UA president says high tuition rates no longer can be justified


Nov 09, 2012 (The Akron Beacon Journal - McClatchy-Tribune Information Services via COMTEX) -- University of Akron President Luis Proenza said Thursday that UA must find new ways to serve students because they "can and do learn almost anything for free through the Internet." "We cannot continue to justify the high cost of tuition," today about $10,000 a year for UA undergraduates, he said. "Disruptive innovations are forcing our hand." "Change" was the theme of Proenza's annual State of the University address to the campus and community at E.J. Thomas Performing Arts Hall.



About 300 people attended the hourlong presentation titled We Have Done Much and We Will Do More.

The upbeat speech included video testimonials of five satisfied UA students, a slide presentation and chocolate-covered cookies in the shape of Zippy the kangaroo mascot.


As always, Proenza, 67, outlined what he sees as the successes of his 14 years as head of the university and the challenges that lie ahead.

He pointed to several high points -- the $600 million-plus remake of campus, numerous partnerships with business and industry and UA's role leading students to success.

"In this global, knowledge-based economy, universities like ours continue to offer the greatest promise for individual success and for innovation-driven prosperity," he said.

He applauded UA's new Achieving Distinction program, which encourages faculty to work together to develop new products and processes.

This fall, UA awarded $7.5 million over two years to the first two proposals -- a biomimicry research and innovation initiative that aims to create new products inspired by nature, such as by synthetically reproducing the adhesive qualities of gecko feet, and a "seamless framework" that aims to improve innovation and entrepreneurship campuswide.

Meanwhile, Proenza said, the university has an ambitious enrollment goal of 40,000 students by 2020, a third more than the number enrolled today.

Those students may come to UA in any number of ways -- as traditional students fresh from high school, at night, at remote campus sites or by the Internet.

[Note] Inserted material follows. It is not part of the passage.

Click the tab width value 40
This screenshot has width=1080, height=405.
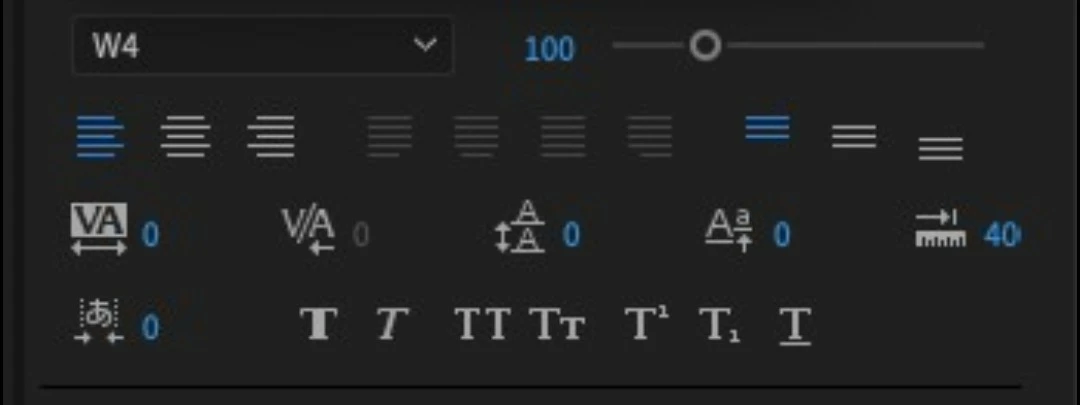point(1001,236)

In fact, the university has to find new ways to deliver education and to determine what students know, Proenza said.

That will require new business models that he and other university leaders will discuss this weekend at the annual meeting of the Association of Public and Land Grant Universities in Denver.

UA has come up with its own model for the future, tentatively called the Integrator/Assessor Model, Proenza said, or "I AM" as in "I am successful," for short.

It could use a variety of learning platforms, including courses offered online or courses collaboratively developed by faculty at many universities.

The goal is to "transform the cost structures of learning to a more sustainable level by reducing the need for all knowledge to be recreated by individual instructors every day for presentation in a physical classroom," he reported to campus in September. In other words, the I AM model would reduce costs by increasing the scale of services.

Campuses won't disappear and the "student-faculty relationship and the role of the campus will remain at the core of learning," he said Thursday.

Still, the university would have to find new ways to assess, certify and credential knowledge, regardless of whether the student had ever set foot on the UA campus.

He said he has been driving home these points in recent months with the Faculty Senate and campus groups.

"If we wait much longer, it will be too late," he said. "We must seize the moment because others already are driving ahead." Carol Biliczky can be reached at [email protected] or 330-996-3729.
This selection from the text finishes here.